Required action 1
List the questions that the Common Ground Health article says Wade encourages his team, board leaders, and community partners to ask.
Required action 2
Reproduce the passage of the Common Ground Health article starting at "Closely related, Common" and ending at "in their community.".
Required action 3
According to the Common Ground Health article, since when has Common Ground been leading the Finger Lakes Reopening Schools Safely Task Force?
-------- Exercise text
Building Trust in Community through Thoughtful Inclusive Leadership
“We are them, and they are us.”

Network for Regional Healthcare Improvement member, Common Ground Health in Rochester, NY has been invited to participate in the Finger Lakes COVID-19 Vaccine Task Force. Wade Norwood, CEO of Common Ground was asked to co-chair the task force, bringing his expertise and passion for engaging diverse communities and leaders, and for providing an equity lens to ensure fair distribution of COVID-19 vaccines.

Closely related, Common Ground has also been leading the Finger Lakes Reopening Schools Safely Task Force since July of 2020, where it convenes leaders from public health, health care, education, non-profits and parents. This ability to convene diverse and representative stakeholders across sectors is proving critical during the COVID-19 pandemic. A key reason that Common Ground staff are leading such response efforts is because of the trust they have built in their community.

Under Wade’s leadership, Common Ground has become a key partner in the community, known for being inclusive and for bringing a diversity of perspectives when solving challenging issues and working towards health equity. It has been through sure, intentional actions, that Common Ground has become a leader in this space of health improvement.

A central theme of Wade’s leadership approach is a clear intentionality about health equity that starts with taking a journey of self-assessment. Racism and health inequities are not accidental but are the result of intentional action- most commonly policies with unintended consequences. Wade encourages his team, leaders on his board, and other community partners to approach this work with courage, passion, and honesty, and ask the hard questions:

  • Are we an inclusive organization?
  • How diverse are the tables that we convene?
  • Are we representative of the communities we serve?

To provide the most impact, and reach the most at-risk populations, Common Ground took an introspective look at what it really means to be a leader. They knew that the previously accepted criteria of identifying community leaders had to go as they were not enough and contributed to having mostly white males serving on the agency board, committees, and in leadership roles. As the Common Ground team developed new criteria to define community leaders, they first had to “tear apart assumptions.” As a result, they created much more meaningful standards for inclusion and partnership; leaders who are:

  • Active in community,
  • Create political influence,
  • Influential in the community- grass roots leaders/less traditional healthcare roles, and
  • Committed to the Common Ground values.
----------------
-------- Information
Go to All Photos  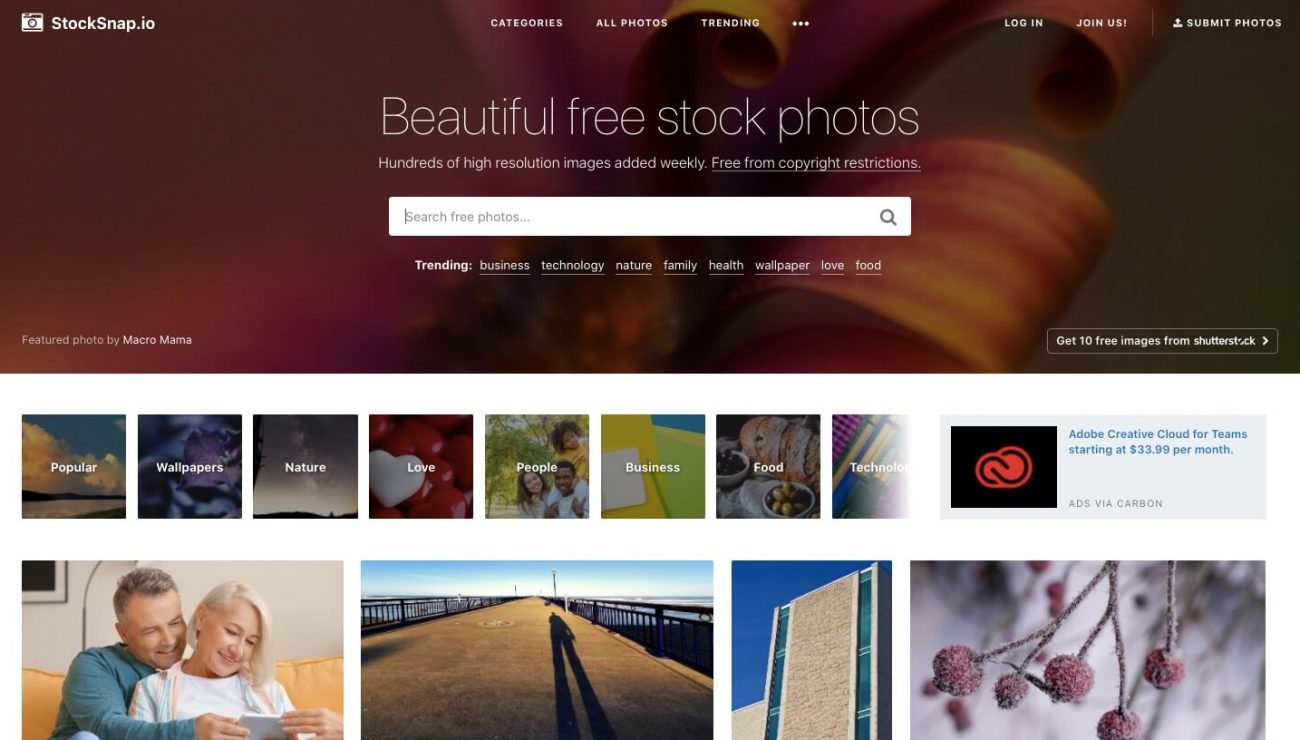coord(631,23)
----------------
-------- Information
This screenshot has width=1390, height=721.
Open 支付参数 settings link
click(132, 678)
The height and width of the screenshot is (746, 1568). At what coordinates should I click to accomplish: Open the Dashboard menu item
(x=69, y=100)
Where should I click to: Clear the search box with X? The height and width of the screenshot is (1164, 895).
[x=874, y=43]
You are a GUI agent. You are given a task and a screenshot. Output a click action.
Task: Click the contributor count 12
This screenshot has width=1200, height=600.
----------------
Task solution 1
Are we an inclusive organization?
How diverse are the tables that we convene?
Are we representative of the communities we serve?

Task solution 2
Closely related, Common Ground has also been leading the Finger Lakes Reopening Schools Safely Task Force since July of 2020, where it convenes leaders from public health, health care, education, non-profits and parents. This ability to convene diverse and representative stakeholders across sectors is proving critical during the COVID-19 pandemic. A key reason that Common Ground staff are leading such response efforts is because of the trust they have built in their community.

Task solution 3
Since July of 2020.